(Instructions to follow)
Keeping every word the same, give again only the lines from the one with "Expand the Presets panel" through the end of the data, both included, and leave every picture out.
- Opening Delimiter -
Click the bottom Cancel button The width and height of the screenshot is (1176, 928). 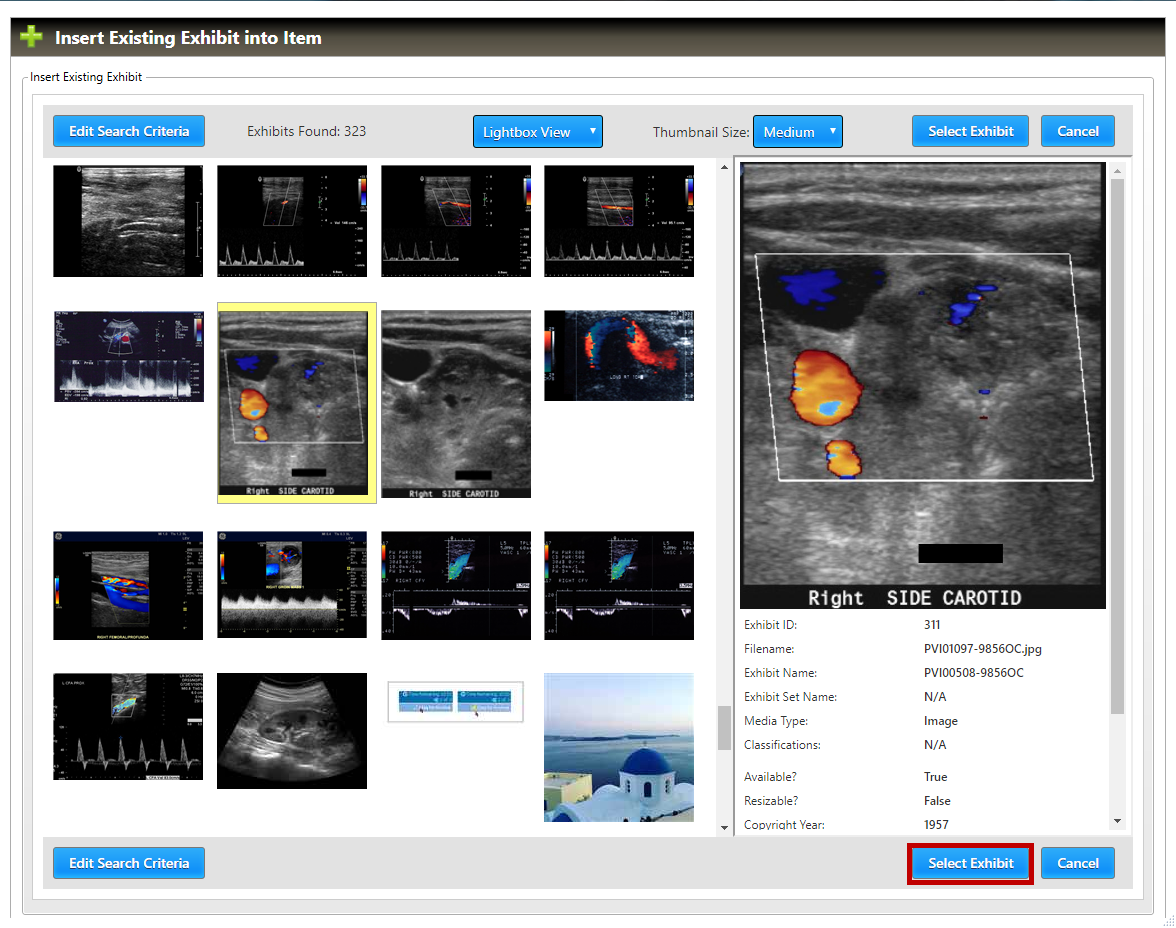tap(1077, 863)
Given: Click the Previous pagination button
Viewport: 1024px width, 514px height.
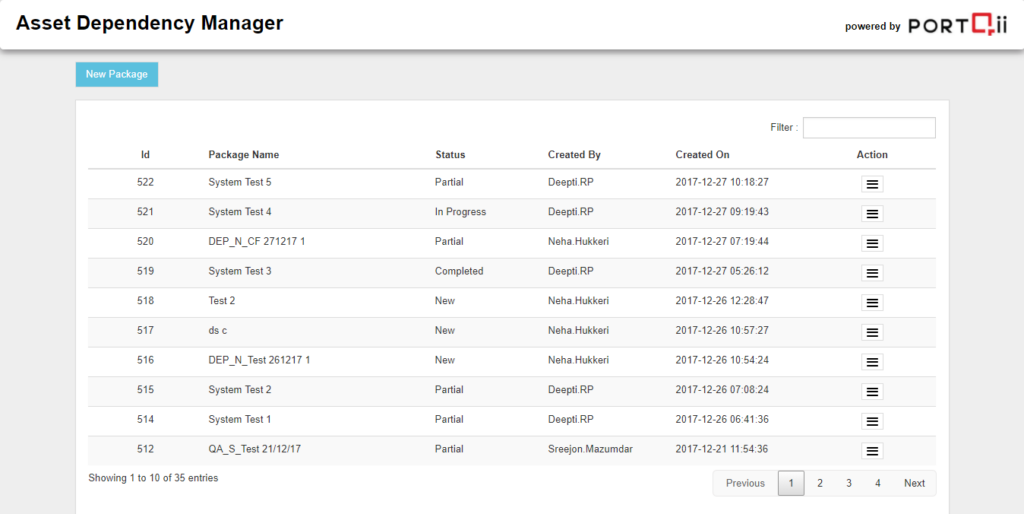Looking at the screenshot, I should click(x=745, y=483).
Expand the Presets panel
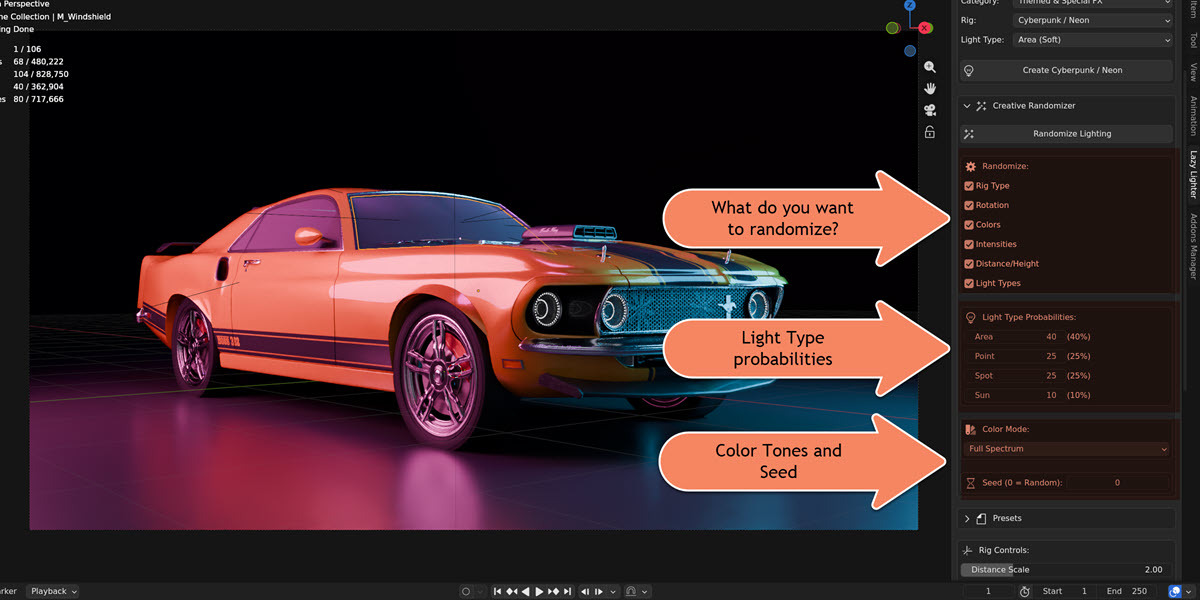Viewport: 1200px width, 600px height. (1067, 518)
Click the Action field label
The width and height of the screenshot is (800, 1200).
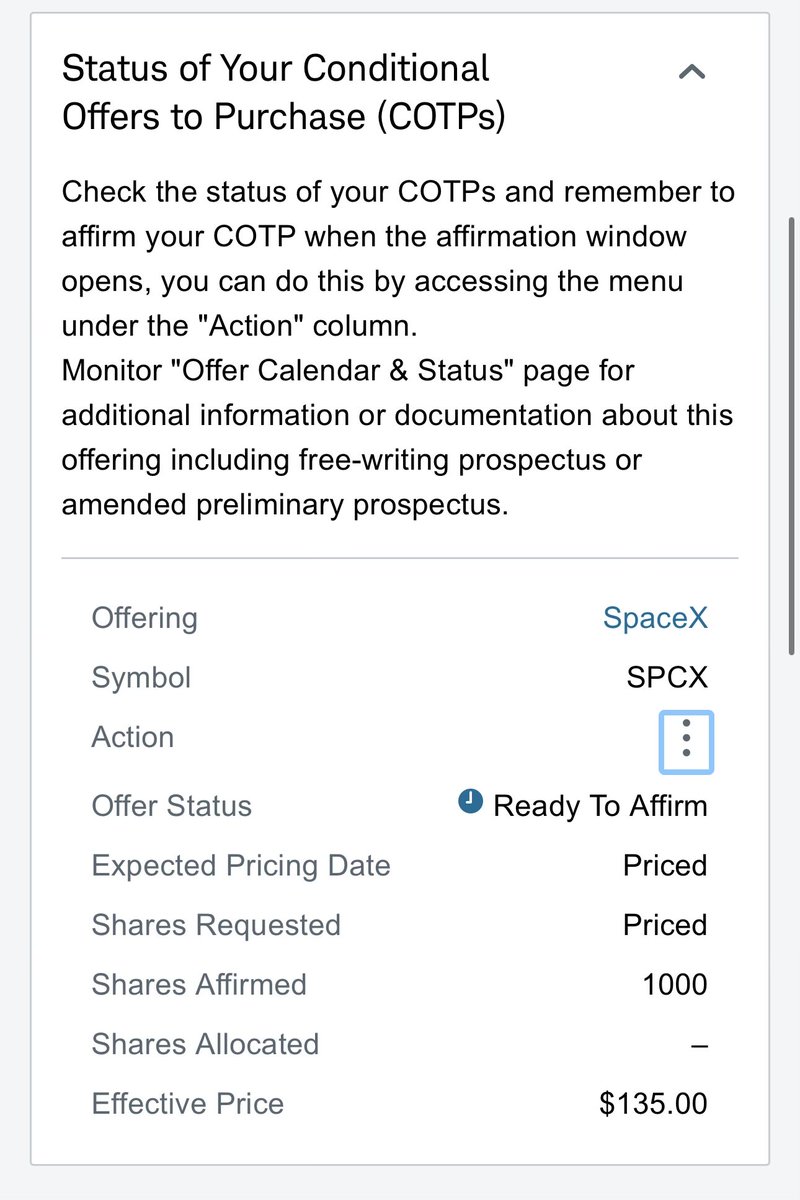point(133,737)
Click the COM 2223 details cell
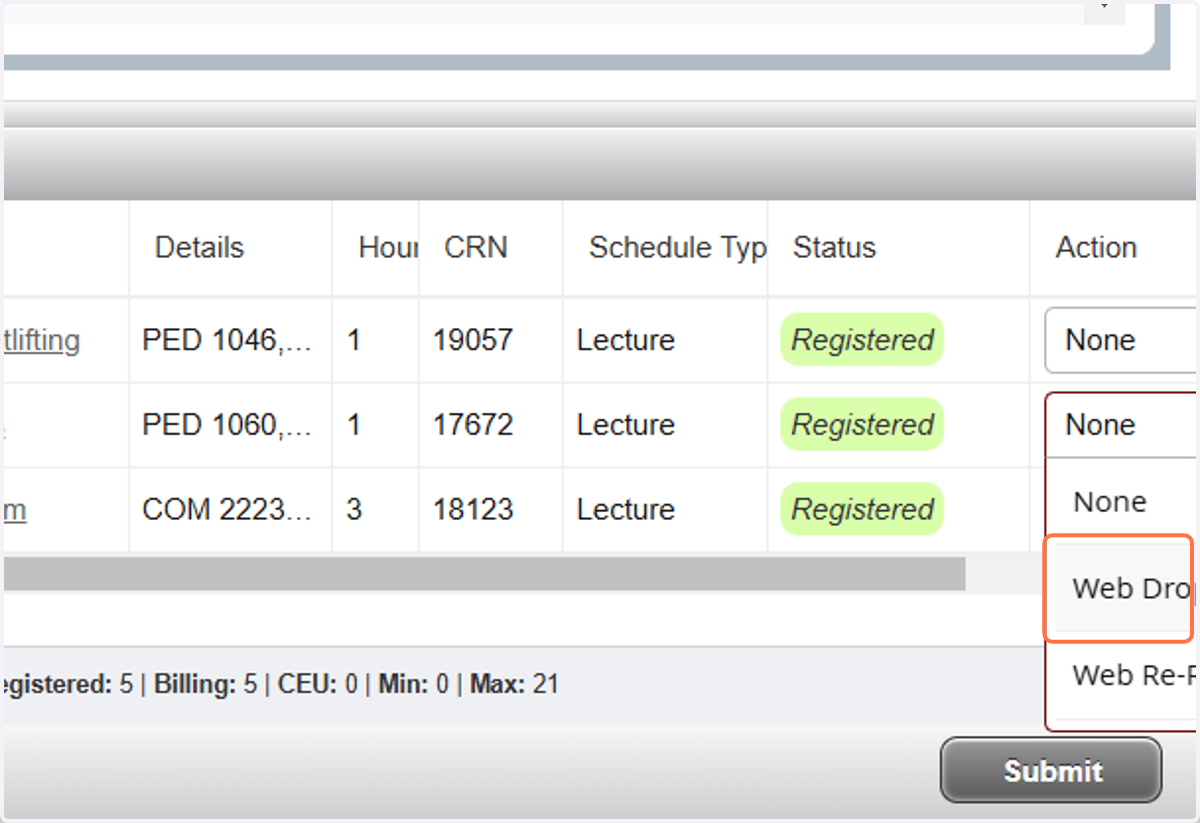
- Closing Delimiter -
(Task output)
Expand the Presets panel
Viewport: 1200px width, 600px height. (1067, 518)
Click the Action field label
The width and height of the screenshot is (800, 1200).
point(133,737)
Click the COM 2223 details cell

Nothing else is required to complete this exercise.